ASD with the Bor Syndrome: A Case Report

The branchio-auto-renal (BOR) syndrome that firstly described by Melnick is a syndrome with renal hypoplasia, hearing loss, and brankial arc defects.1,2 It has been seen approximately 1 in 40,000 births.3 Phenotypic anomalies that seen more than 20% of individuals with BOR syndrome are classified as major and less than 20% of individuals are classified as minor. Hearing loss and preauricular pitting are the most common clinical features. Renal anomalies (~%65), branchial cleft fistulae (~%50), lop ear deformity (~%35), and stenotic external auditory canals (~%30) are also common.

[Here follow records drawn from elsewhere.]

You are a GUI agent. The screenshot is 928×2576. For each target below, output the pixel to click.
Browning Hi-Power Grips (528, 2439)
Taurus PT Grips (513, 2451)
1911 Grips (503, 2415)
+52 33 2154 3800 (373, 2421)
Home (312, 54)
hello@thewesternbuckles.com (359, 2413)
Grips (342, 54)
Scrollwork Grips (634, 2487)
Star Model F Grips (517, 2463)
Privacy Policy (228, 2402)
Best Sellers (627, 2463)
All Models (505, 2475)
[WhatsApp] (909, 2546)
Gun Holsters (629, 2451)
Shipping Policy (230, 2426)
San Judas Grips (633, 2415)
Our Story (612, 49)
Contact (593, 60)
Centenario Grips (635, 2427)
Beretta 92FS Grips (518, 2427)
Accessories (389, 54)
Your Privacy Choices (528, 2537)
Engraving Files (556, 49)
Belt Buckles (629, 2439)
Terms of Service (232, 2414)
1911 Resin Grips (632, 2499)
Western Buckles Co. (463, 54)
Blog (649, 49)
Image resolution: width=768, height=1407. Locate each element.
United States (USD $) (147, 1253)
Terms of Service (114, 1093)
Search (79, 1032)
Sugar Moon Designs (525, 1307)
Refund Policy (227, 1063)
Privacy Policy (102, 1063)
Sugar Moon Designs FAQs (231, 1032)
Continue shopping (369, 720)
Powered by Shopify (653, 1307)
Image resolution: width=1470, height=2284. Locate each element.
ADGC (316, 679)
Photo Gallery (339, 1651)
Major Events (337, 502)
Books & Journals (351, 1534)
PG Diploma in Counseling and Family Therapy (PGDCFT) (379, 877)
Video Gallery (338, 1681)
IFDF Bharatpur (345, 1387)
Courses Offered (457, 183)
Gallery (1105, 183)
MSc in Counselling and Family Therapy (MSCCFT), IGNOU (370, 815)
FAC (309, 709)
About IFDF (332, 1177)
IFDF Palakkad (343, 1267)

Minor anomalies include preauricular tag, lacrimal duct aplasia, short palate, retrognathia, benign intracranial tumor, cleft palate, congenital hip dysplasia, euthyroid goiter, facial nerve paresis, gustatory lacrimation, non-rotation of the gastrointestinal tract, pancreatic duplication cyst, temporoparietal linear nevus.4 If the family history exists, a single major criterion is sufficient for diagnosis of BOR syndrome. Three major criteria or two major and two minor criteria are required for diagnosis without family history.5,6 The Autism Spectrum Disorder (ASD) is characterized by persistent inadequacies in communication, and repetitive, restricted, stereotypic behavior and the presence of information, and is classified as one of neurodevelopmental disorders in DSM-5.7 The twin studies that started and continued with Folstein and Rutter for the biological mechanisms of the ASD in 1977 show that autism has an important genetic component.8–13 Although because of the progress that has been made in advancing new genetic technologies, progress in investigating the genetic etiology of ASD in the last 10–15 years,14–16 the genetic cause of the majority of ASD cases (> 75%) is still unknown.